Federal Interior Minister Nancy Faeser (SPD) has notified the EU Commission of stationary controls for the borders with Poland, the Czech Republic and Switzerland. As your ministry announced, the federal police’s temporary checks directly on the border with Austria, which have been in place since autumn 2015, are to be extended by a further six months.
Faeser justified her decision by limiting irregular migration. It is also about “fighting smuggling crime even more strongly”. According to the Federal Ministry of the Interior, the Federal Police detected around 98,000 unauthorized entries into Germany from the beginning of January to the beginning of October.
“The Federal Police can now flexibly deploy the entire package of stationary and mobile border police measures, depending on the current situation,” said Faeser. It is particularly important to her “that the controls have as little impact as possible on the everyday life of commuters, on trade and on travel.”

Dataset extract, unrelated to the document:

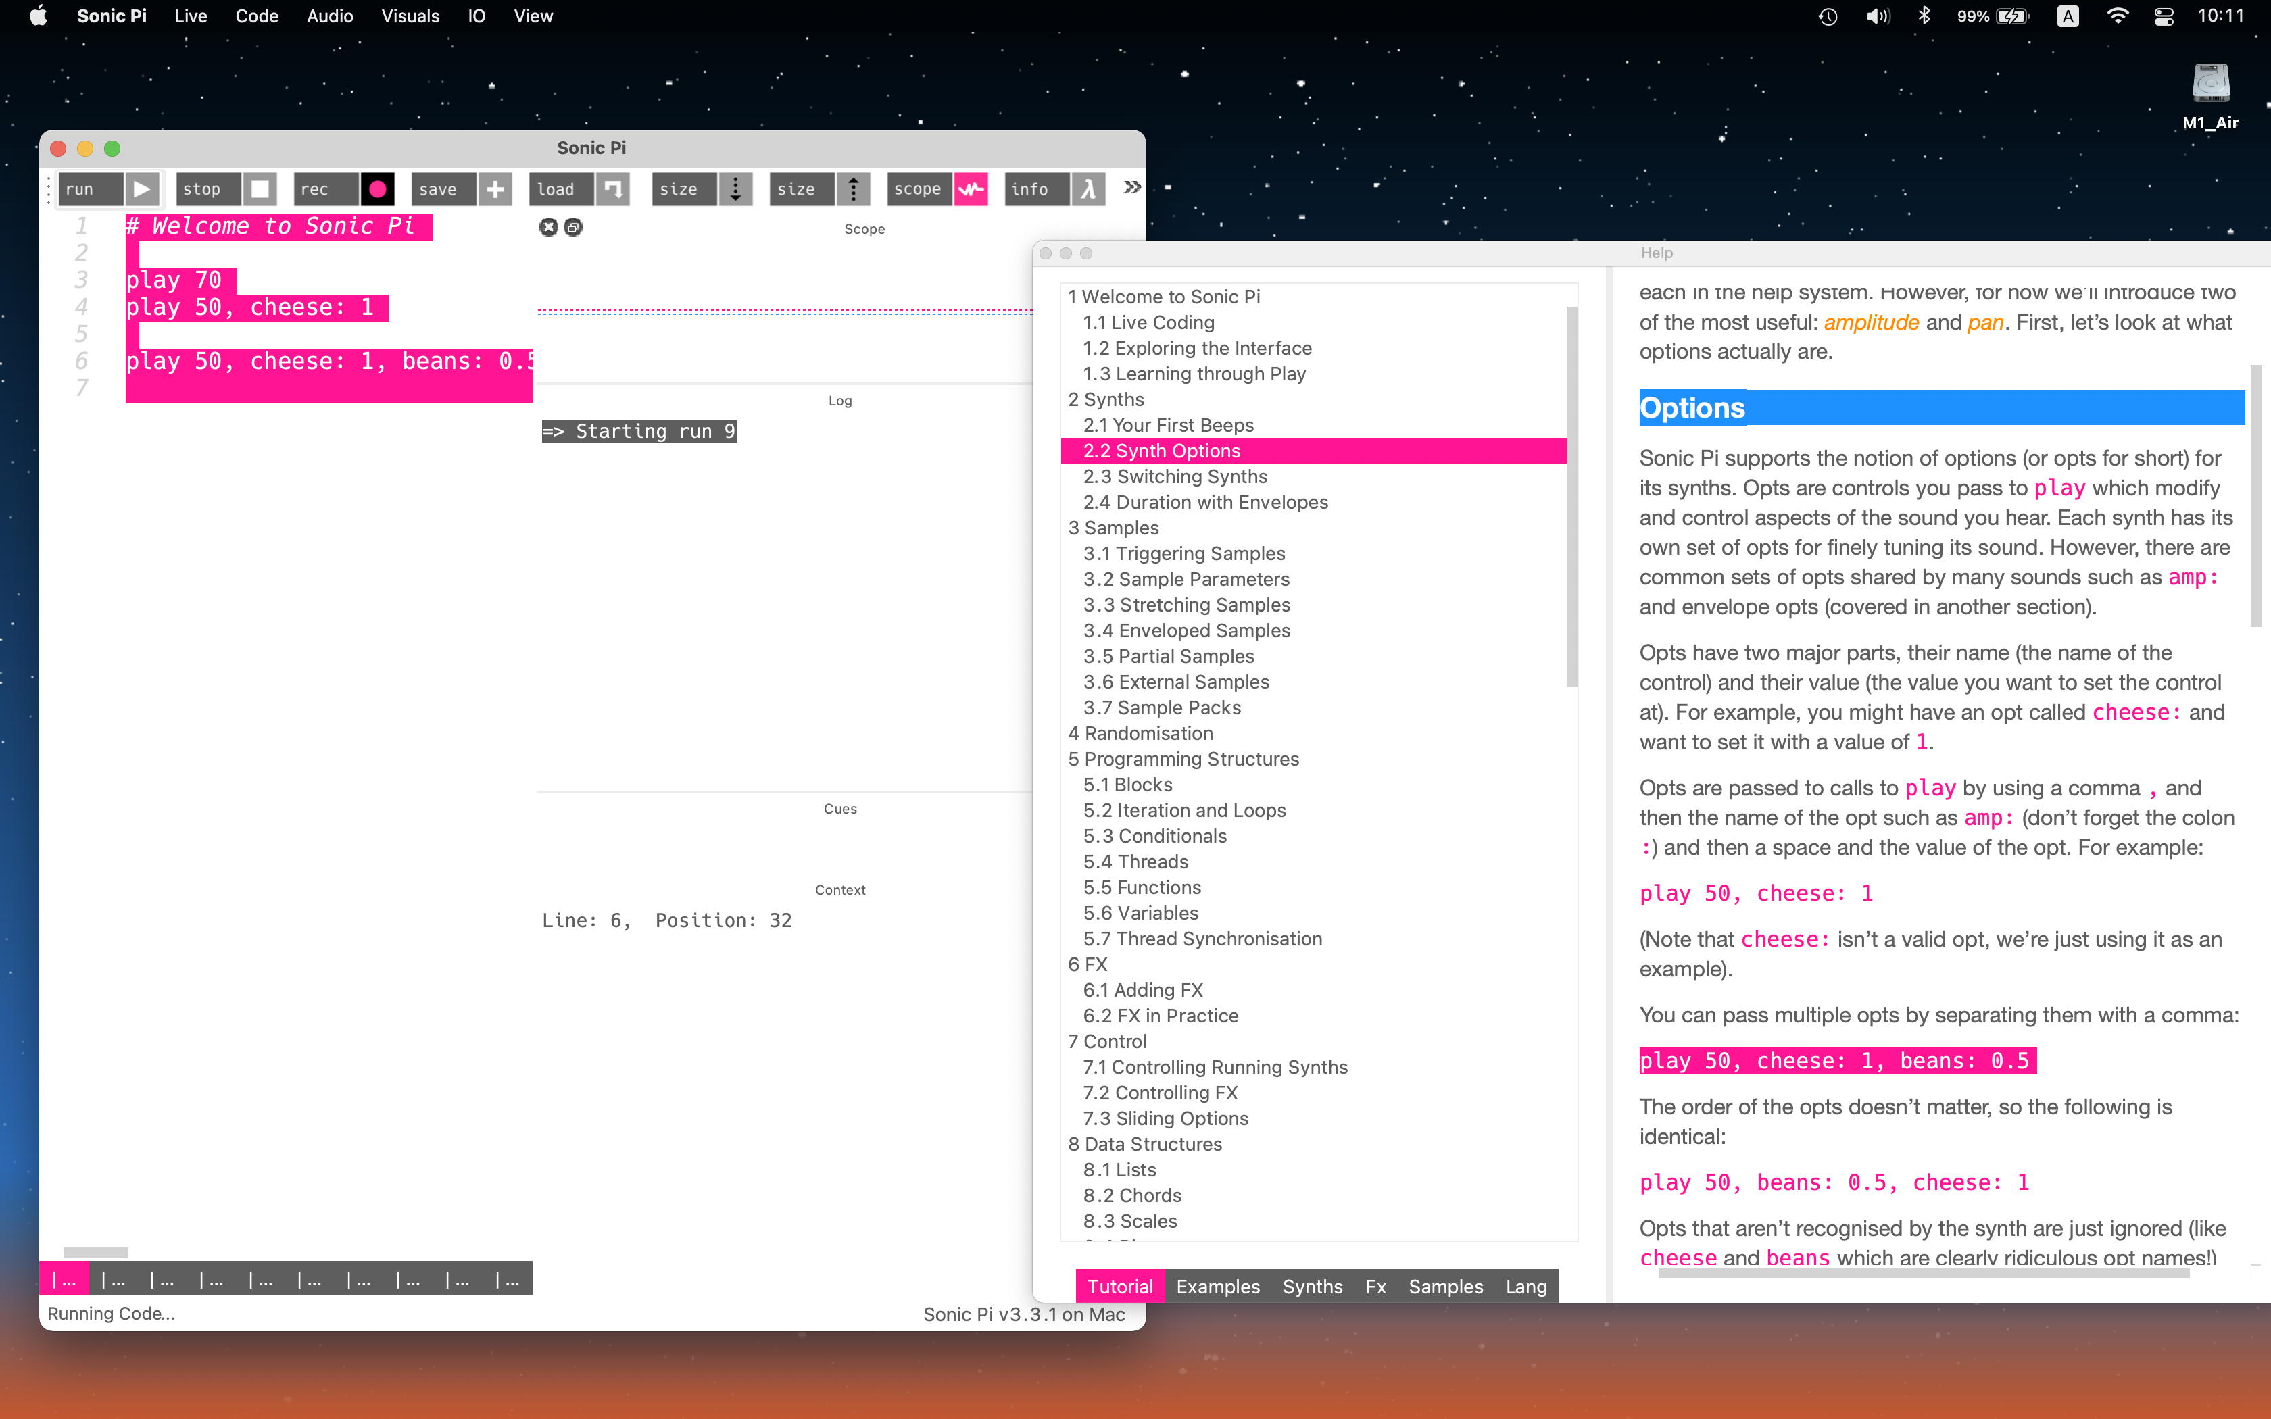Viewport: 2271px width, 1419px height.
Task: Open macOS Control Center in the menu bar
Action: click(x=2163, y=16)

Smugglers should be stopped better
Faeser had recently announced increased controls near the eastern border and represented the legal opinion that the federal police could selectively stop vehicles directly at the border – for example if there was a suspicion of smuggling there. She rejected demands from the CDU interior ministers of Saxony and Brandenburg, Armin Schuster and Michael Stübgen, with the argument, among other things, that anyone who requests asylum at the border generally cannot be rejected anyway.

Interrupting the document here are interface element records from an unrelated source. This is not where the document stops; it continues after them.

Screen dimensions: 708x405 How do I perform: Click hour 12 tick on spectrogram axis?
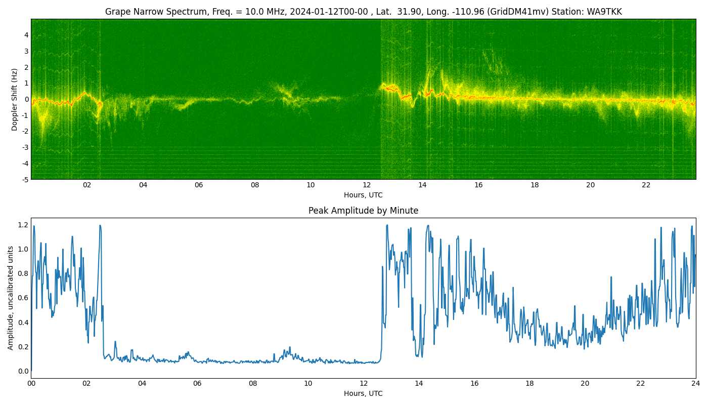coord(367,185)
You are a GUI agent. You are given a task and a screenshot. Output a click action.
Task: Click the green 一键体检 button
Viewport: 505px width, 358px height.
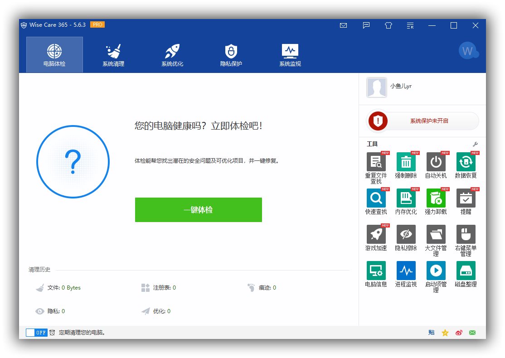point(198,210)
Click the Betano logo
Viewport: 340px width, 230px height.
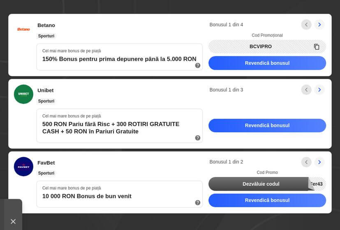(23, 29)
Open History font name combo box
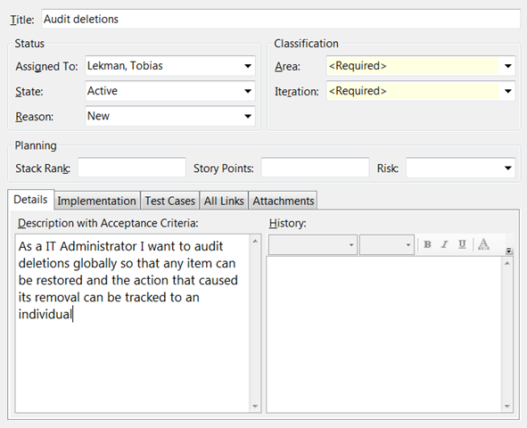The height and width of the screenshot is (428, 527). pyautogui.click(x=313, y=244)
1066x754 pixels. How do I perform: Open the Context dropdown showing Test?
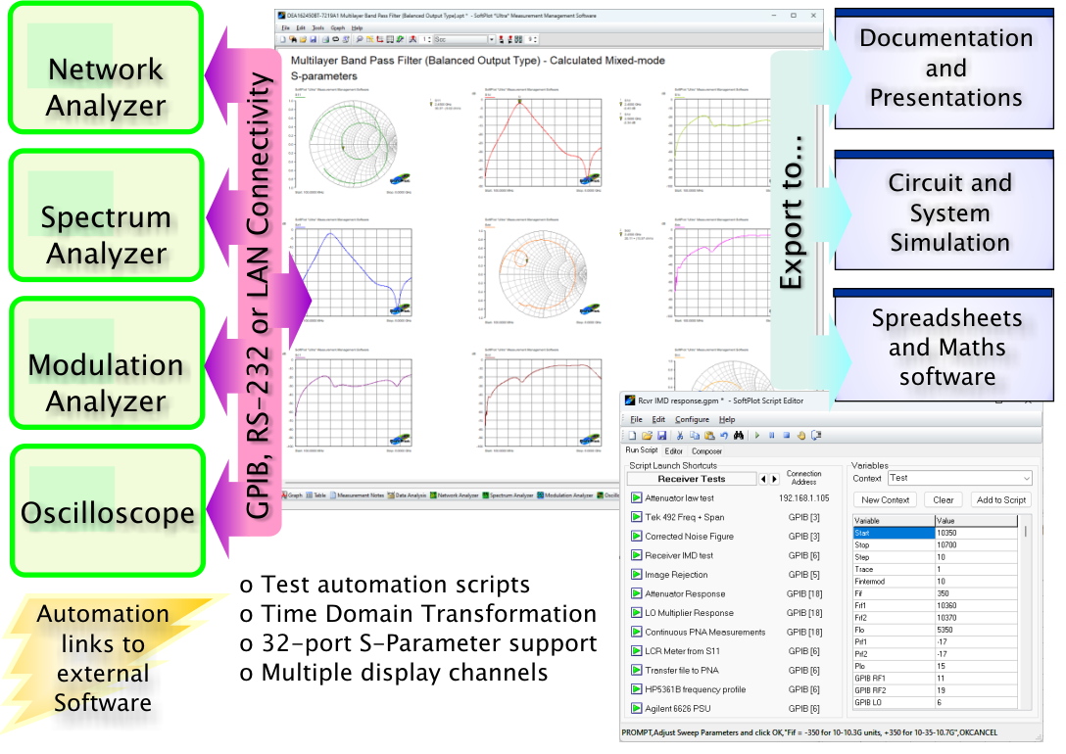click(959, 479)
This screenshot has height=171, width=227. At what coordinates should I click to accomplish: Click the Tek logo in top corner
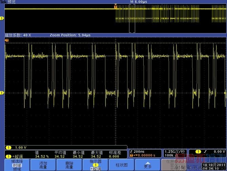click(x=4, y=2)
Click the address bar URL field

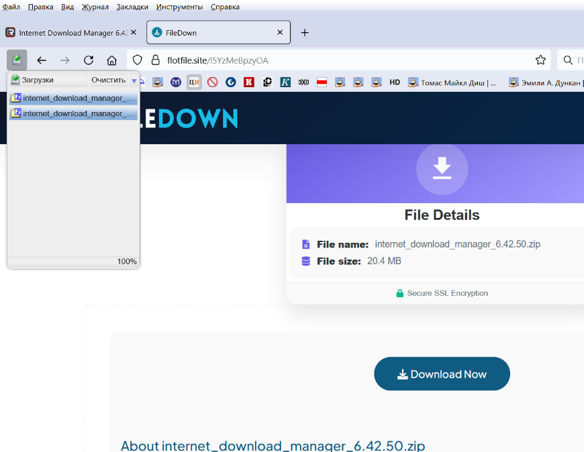(336, 60)
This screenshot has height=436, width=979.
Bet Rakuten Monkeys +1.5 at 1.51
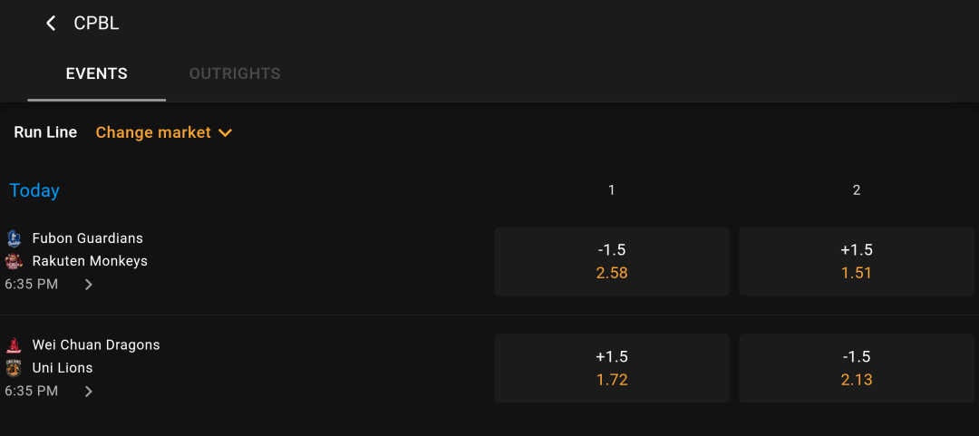click(x=857, y=261)
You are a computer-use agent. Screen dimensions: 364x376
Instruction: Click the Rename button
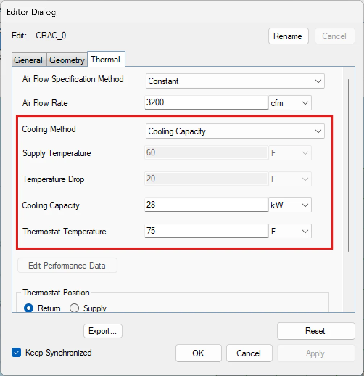(288, 36)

However, smugglers are easier to catch with stationary checks, because during checks across the border they have often already disappeared by the time the police pick up the people who have entered the country irregularly.
Rejections at Schengen internal borders are only legally permissible if the temporary reintroduction of border controls has previously been notified to the EU Commission. However, rejections are only used in relatively few cases, for example if a foreigner is banned from entering the country or if he does not apply for asylum.
France already uses selective controls
Although the principle of open internal borders actually applies in the Schengen area, several states have currently notified border controls. France, for example, has requested controls at its borders with Belgium, Luxembourg, Germany, Italy, Spain and Switzerland, citing terror risks and irregular migration via the central Mediterranean route and the so-called Balkan route. However, the French do not check everywhere around the clock, but rather selectively and according to the situation. Things will probably be similar in the future on Germany’s border with the Czech Republic, Poland and Switzerland.
Between the beginning of January and the end of September, 233,744 people in Germany applied for asylum for the first time, around 73 percent more than in the same period last year. Many municipalities see themselves at the limit when it comes to accommodation, care and integration of refugees – also because more than a million war refugees from Ukraine have come to Germany since the Russian war of aggression began in February 2022.